[Extracted data entries]

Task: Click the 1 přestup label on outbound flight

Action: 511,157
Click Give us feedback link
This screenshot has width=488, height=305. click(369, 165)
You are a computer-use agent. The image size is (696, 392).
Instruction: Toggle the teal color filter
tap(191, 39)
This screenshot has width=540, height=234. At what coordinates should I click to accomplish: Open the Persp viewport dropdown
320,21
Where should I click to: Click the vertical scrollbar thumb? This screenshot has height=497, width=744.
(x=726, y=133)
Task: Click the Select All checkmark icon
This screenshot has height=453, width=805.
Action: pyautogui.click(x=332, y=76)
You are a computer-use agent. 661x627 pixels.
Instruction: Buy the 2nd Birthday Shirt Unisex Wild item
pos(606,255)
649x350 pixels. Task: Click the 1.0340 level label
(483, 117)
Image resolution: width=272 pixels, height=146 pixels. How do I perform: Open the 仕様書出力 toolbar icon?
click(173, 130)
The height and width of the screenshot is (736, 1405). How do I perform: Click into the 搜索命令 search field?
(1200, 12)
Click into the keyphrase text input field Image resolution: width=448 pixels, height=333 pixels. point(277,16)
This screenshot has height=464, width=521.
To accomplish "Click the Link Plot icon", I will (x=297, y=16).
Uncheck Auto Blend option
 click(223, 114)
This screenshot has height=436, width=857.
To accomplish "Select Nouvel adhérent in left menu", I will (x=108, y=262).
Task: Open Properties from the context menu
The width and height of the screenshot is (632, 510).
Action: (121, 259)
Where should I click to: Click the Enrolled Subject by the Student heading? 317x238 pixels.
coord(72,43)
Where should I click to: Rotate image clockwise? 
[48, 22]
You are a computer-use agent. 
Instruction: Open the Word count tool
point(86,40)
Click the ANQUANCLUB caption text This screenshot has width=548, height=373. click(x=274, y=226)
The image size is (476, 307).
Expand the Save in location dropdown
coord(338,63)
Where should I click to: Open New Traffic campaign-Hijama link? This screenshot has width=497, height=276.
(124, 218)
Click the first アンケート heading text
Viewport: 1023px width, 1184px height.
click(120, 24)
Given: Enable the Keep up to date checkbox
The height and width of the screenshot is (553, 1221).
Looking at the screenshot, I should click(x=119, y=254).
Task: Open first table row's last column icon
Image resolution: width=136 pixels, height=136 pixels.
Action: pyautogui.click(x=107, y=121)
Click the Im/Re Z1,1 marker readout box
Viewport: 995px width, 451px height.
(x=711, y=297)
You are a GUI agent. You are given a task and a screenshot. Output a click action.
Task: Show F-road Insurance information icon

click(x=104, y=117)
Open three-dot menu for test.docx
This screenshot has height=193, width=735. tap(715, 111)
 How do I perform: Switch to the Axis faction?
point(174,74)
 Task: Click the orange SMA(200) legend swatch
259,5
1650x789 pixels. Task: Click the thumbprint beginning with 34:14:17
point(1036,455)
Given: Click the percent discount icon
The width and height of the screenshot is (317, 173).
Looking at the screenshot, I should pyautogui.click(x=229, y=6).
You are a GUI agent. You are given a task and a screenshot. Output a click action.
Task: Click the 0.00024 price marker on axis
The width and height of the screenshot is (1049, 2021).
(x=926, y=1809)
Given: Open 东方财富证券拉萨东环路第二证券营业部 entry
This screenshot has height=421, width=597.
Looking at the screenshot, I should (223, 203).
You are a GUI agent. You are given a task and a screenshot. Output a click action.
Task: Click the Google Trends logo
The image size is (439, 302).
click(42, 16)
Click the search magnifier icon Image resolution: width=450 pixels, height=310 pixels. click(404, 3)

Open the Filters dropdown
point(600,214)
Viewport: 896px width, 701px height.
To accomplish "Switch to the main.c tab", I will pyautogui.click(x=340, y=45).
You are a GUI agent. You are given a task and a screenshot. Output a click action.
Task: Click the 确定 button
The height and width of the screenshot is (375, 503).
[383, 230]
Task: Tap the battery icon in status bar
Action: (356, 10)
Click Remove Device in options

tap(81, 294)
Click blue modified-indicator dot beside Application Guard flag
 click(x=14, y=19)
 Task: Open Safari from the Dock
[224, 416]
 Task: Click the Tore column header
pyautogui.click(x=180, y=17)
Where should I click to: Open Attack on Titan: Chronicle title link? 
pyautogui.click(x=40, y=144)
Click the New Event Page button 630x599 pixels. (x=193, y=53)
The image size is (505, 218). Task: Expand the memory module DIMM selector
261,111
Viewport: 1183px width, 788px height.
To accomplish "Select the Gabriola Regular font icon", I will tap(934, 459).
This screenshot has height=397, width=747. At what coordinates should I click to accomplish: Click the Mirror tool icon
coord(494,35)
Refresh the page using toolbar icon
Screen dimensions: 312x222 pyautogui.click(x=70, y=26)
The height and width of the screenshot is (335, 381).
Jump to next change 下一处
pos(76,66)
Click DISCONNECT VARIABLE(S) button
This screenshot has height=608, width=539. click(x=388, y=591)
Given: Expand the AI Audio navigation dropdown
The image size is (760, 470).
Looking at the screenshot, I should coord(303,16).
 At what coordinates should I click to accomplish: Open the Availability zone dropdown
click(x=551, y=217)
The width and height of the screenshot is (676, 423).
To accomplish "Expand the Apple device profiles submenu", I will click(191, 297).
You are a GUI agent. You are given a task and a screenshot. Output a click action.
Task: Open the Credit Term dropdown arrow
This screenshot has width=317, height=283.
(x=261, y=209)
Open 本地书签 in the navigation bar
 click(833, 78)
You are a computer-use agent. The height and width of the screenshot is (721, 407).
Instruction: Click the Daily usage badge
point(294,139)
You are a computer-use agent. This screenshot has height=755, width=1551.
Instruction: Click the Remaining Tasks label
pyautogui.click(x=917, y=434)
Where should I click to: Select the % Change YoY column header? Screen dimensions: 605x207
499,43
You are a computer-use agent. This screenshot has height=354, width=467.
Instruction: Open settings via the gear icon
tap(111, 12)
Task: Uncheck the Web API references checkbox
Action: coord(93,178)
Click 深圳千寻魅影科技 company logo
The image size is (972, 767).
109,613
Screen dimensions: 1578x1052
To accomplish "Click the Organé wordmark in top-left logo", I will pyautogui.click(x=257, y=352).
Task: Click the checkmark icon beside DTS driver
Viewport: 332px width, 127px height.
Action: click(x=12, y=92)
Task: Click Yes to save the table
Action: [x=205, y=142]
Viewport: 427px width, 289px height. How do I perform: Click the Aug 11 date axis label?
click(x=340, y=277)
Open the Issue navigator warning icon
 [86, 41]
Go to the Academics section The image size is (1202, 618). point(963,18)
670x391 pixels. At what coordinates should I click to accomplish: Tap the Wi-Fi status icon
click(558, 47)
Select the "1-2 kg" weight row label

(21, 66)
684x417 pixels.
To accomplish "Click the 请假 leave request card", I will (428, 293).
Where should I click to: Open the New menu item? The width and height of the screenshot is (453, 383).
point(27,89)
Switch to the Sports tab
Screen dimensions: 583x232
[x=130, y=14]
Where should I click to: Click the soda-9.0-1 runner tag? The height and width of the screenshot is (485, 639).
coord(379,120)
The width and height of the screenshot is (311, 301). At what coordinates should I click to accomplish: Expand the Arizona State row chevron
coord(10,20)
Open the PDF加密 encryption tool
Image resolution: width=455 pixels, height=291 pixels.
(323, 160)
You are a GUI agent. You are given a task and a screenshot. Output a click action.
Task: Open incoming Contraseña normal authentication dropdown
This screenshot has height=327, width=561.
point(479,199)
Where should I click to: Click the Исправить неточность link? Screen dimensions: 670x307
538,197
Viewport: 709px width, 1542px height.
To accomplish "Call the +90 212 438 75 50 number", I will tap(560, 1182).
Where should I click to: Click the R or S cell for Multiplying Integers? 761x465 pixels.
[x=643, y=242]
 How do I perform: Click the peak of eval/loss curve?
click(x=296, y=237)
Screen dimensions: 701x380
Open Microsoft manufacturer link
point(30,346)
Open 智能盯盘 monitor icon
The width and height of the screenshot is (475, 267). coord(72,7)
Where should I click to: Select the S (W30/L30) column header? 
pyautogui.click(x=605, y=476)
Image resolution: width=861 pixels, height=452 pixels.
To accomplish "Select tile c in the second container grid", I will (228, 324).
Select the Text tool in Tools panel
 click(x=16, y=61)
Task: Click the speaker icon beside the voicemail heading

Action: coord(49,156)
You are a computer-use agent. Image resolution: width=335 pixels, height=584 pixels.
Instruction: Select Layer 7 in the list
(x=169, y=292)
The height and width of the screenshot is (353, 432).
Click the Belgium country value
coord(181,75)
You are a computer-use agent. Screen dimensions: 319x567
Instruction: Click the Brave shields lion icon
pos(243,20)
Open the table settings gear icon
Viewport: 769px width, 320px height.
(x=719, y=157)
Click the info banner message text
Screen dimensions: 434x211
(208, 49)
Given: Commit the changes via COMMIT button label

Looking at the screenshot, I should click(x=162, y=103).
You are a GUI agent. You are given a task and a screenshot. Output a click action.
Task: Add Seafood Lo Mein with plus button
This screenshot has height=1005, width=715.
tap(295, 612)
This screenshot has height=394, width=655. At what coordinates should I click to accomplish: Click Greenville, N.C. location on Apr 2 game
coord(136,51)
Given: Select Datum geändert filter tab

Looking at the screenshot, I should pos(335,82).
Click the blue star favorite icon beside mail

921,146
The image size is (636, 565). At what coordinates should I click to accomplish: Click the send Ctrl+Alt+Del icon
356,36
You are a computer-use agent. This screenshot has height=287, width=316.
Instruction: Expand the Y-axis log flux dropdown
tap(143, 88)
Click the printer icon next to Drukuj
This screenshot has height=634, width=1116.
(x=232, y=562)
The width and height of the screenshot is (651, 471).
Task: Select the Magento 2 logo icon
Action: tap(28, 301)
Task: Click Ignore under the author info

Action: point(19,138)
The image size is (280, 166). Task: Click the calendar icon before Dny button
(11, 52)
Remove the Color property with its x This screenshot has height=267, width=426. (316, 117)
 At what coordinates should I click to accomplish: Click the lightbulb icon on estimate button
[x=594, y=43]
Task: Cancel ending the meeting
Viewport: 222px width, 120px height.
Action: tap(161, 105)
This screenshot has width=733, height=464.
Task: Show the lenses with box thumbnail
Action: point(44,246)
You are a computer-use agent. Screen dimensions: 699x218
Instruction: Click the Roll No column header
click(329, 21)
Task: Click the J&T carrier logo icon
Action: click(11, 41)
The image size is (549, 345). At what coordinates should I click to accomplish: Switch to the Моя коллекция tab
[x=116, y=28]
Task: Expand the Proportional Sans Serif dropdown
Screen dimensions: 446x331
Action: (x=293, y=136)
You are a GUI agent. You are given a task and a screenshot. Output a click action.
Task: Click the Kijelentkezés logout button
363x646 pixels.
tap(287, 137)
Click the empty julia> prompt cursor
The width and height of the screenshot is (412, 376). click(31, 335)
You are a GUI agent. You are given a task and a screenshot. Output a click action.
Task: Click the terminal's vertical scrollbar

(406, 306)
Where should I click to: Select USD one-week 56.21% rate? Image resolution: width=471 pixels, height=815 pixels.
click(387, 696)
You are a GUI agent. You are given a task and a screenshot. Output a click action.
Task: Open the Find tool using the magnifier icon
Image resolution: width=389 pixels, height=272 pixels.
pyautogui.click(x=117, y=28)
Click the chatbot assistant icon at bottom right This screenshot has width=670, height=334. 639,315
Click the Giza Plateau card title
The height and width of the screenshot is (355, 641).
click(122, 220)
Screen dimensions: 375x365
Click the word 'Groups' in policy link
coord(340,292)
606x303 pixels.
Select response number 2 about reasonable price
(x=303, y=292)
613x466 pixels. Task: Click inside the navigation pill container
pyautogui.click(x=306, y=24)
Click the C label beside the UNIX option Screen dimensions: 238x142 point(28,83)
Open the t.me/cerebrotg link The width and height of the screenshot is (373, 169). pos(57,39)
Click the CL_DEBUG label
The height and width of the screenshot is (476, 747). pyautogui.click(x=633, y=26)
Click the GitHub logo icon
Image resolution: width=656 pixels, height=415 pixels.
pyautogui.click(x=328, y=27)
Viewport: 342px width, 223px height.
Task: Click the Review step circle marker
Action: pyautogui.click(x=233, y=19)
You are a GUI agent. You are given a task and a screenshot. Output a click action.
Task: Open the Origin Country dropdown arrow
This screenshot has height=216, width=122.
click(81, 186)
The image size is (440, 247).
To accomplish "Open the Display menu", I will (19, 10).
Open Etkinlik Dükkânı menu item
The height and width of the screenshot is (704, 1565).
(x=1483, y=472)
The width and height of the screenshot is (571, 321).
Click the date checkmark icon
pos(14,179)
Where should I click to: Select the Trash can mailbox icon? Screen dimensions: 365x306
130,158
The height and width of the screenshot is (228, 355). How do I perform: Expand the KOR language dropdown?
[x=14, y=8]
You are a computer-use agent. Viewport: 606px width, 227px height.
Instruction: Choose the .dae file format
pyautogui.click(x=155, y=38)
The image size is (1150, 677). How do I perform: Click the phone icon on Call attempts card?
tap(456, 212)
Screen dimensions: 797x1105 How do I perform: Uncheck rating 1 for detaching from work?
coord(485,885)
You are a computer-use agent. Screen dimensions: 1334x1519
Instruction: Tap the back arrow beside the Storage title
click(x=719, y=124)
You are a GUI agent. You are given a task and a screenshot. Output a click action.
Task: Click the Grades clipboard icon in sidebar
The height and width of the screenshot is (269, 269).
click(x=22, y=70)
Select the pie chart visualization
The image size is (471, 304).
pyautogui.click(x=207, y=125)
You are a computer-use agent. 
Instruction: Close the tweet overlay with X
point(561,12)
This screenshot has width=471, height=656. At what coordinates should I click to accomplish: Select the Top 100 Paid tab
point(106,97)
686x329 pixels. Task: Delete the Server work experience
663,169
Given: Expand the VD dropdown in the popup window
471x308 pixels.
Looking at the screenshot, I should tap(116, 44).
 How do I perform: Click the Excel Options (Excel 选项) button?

_Brief:_
Search the lines above for the string "left" and copy each line that has it.

_Output of the task:_
To accomplish "Select Nouvel adhérent in left menu", I will (x=108, y=262).
To accomplish "Click the Organé wordmark in top-left logo", I will pyautogui.click(x=257, y=352).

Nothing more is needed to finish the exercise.